Having your variables treated with procedure-level scope also means that all variables declared inside a procedure are available everywhere in the procedure after they’re declared. So the temp variable is available even after the loop ends, as shown here:

Public Sub Test()
  Dim i As Long

  For i = 1 To 5
    Dim temp As Long

    If (temp = 0) Then
      Debug.Print "temp is not assigned"
      temp = i
    Else
      Debug.Print "temp is ALREADY assigned - temp=" & temp
    End If

    temp = temp * 2
  Next

  Debug.Print "Loop ended"

  Debug.Print "temp is STILL assigned - temp=" & temp
End Sub

Which has an output of:

temp is not assigned
temp is ALREADY assigned - temp=2
temp is ALREADY assigned - temp=4
temp is ALREADY assigned - temp=8
temp is ALREADY assigned - temp=16
Loop ended
temp is STILL assigned - temp=32

So what does this mean for the code?

It means that we need to be mindful when creating variables inside other blocks like For and While loops. However, we have some options with how to deal with this.

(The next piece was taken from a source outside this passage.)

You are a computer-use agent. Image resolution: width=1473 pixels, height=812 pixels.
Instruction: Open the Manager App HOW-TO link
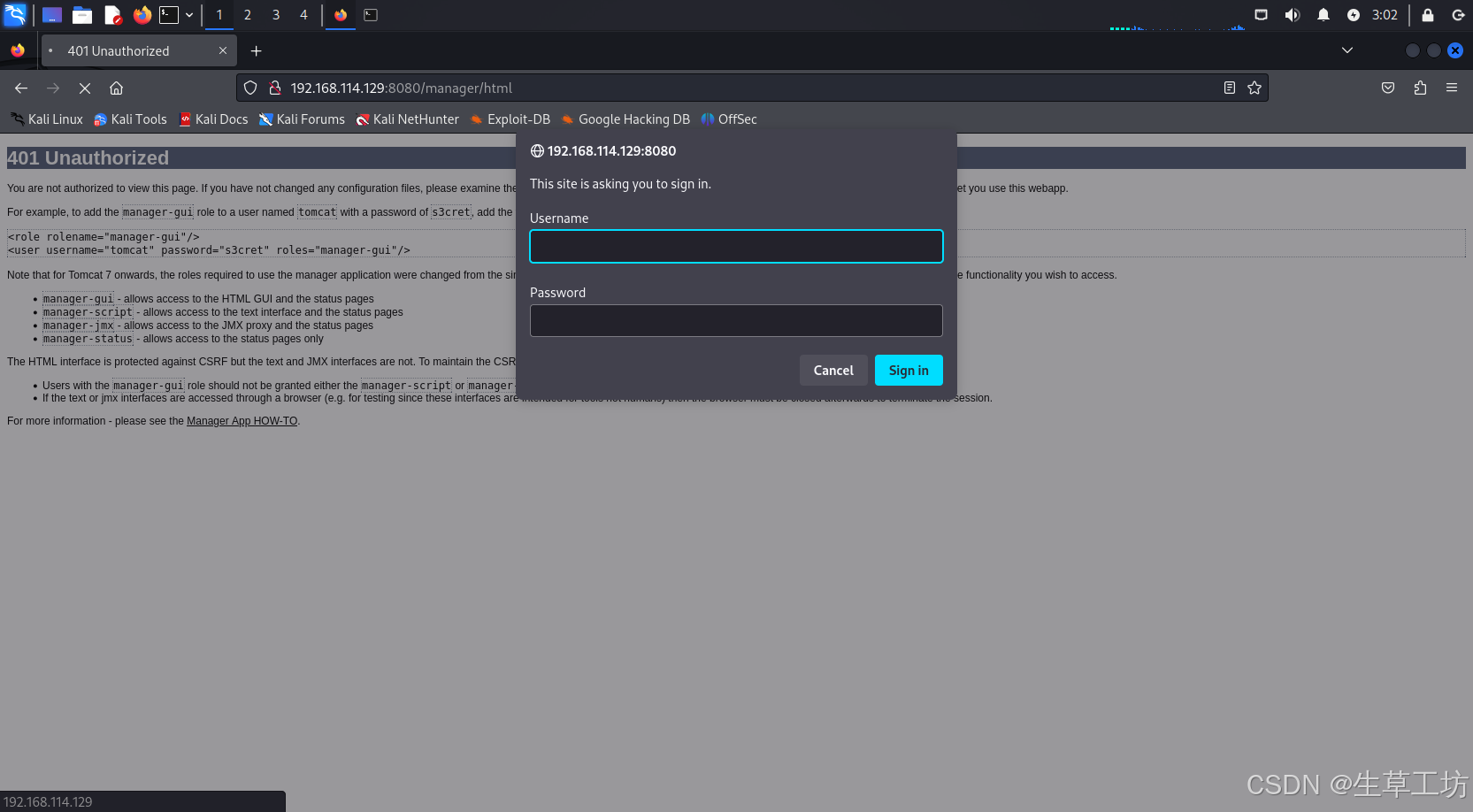(242, 420)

What I would recommend is to take the logic of the loop and place it inside a private procedure like this:

Public Sub Fixed()
  Dim i As Long

  For i = 1 To 5
    Call DoStuff(i)
  Next
End Sub

Private Sub DoStuff(ByVal value As Long)
  Dim temp As Long

  If (temp = 0) Then
    Debug.Print "temp is not assigned"
    temp = value
  Else
    Debug.Print "temp is ALREADY assigned - temp=" & temp
  End If

  temp = temp * 2
End Sub

Now if you call Fixed, you get this output:

temp is not assigned
temp is not assigned
temp is not assigned
temp is not assigned
temp is not assigned

Since the temp variable has a new procedure-level scope (because it lives in its own procedure), we can avoid this issue altogether.

To me, separating out loops into their own sub procedures is a best practice and I would recommend that you do this to keep your code clean.